In its announcement, Northwell Health President and CEO Michael J. Dowling pointed to uncertainty in health care policy at the federal level for the company’s decision to leave the markets set up under the Affordable Care Act.

“It has become increasingly clear that continuing the CareConnect health plan is financially unsustainable, given the failure of the federal government and Congress to correct regulatory flaws that have destabilized insurance markets and their refusal to honor promises of additional funding,” Dowling said.

CareConnect also has long argued that it is unfairly penalized by an ACA provision known as risk adjustment. Risk adjustment payments require carriers with particularly healthy customers to transfer money to carriers with relatively unhealthy populations.

The payments are designed to prevent insurers from going after only the healthiest customers. CareConnect argues, however, that flaws in the method of calculating the payments force smaller insurers to subsidize larger ones. Northwell when announcing CareConnect’s closing said that the formulas favor established insurers with more in-depth patient histories.

This year, CareConnect was hit with a $112 million risk adjustment bill for its small group insurance market offering on the New York State of Health exchange, which it said was about half of its small group revenue. The company said it would have been profitable without the payment and was expecting to face another risk-adjustment payment of more than $100 million next year.

CareConnect previously cited the payments as its reason to raise premium rates on its small group market plans for 2018. The company requested a rate increase of 19.3 percent, which the state later decreased to 15.5 percent.

“The continuing uncertainty in Washington about the future of the ACA, intractable regulatory problems and the federal government’s broken promise of so-called ‘risk-corridor’ payments to insurers provide us with no viable path to profitability in the foreseeable future,” Dowling said.

Northwell Health must now submit a withdrawal plan to the state Department of Financial Services, which regulates New York’s insurance market. The health care provider said CareConnect employees will keep their jobs during the transition. Northwell will also try to find positions for them within its health care system.

CareConnect covered more than 13,600 people in Westchester County, according to a Northwell spokesperson. That includes 2,130 Westchester residents who bought qualified individual health plans on the state exchange last year, about 15 percent of the county market, according to state data. CareConnect also covered 227 employees of Westchester companies on the state’s small group exchange, capturing about 75 percent of that market in the county.

Outside of the state exchange, CareConnect provided a popular option for small businesses in Westchester County.

James P. Schutzer, vice president at J.D. Moschitto & Associates Inc., a White Plains benefits consulting firm, said it’s unfortunate to see the company go. CareConnect, he said, carved out a niche in Westchester’s small business market by building a network with large physician groups in the county, including WestMed Medical Group, CareMount Medical and Westchester Health Associates.

CareConnect’s network also includes White Plains Hospital through the Montefiore Health System, Greenwich Hospital through Yale New Haven Health and Northwell’s own Phelps and Northern Westchester hospitals.

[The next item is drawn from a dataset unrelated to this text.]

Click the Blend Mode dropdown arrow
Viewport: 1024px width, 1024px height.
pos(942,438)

“When you tie that all together, you have a strong provider network, good physician choice and some of the key hospitals in the county,” Schutzer said. “For the small employers, it was attractive. The pricing was attractive as well.”

CareConnect is also one of three companies offering plans to small businesses on the private HealthPass New York exchange. The company offered six plans on the exchange to companies with between two and 100 employees.

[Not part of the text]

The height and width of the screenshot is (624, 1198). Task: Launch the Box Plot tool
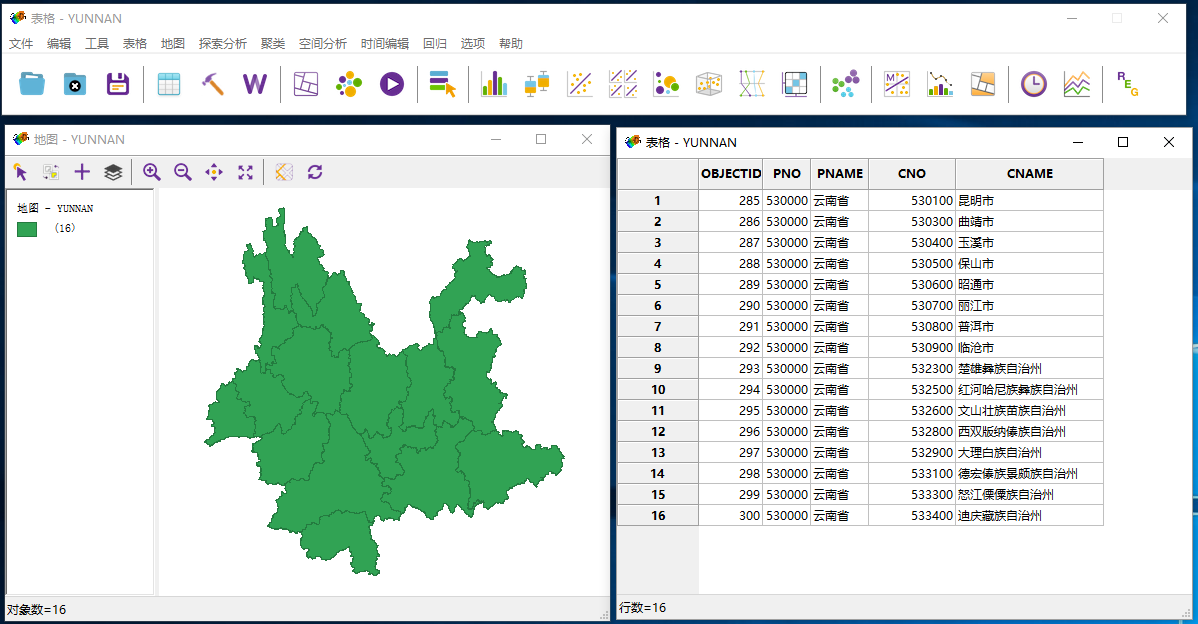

The withdrawal of CareConnect leaves Westchester with six insurers approved to sell plans in the state’s individual market in 2018 and three carriers for the small group market.

“In spite of recent federal efforts to destabilize markets and threats to dismantle or not enforce the ACA, New York’s health care market remains robust and consumers across New York have real choice of coverage,” said state Department of Financial Services Superintendent Maria T. Vullo following CareConnect’s announcement. “DFS will work with CareConnect on an orderly transition to ensure that all of its members know their full options and continue to receive health care coverage without interruption.”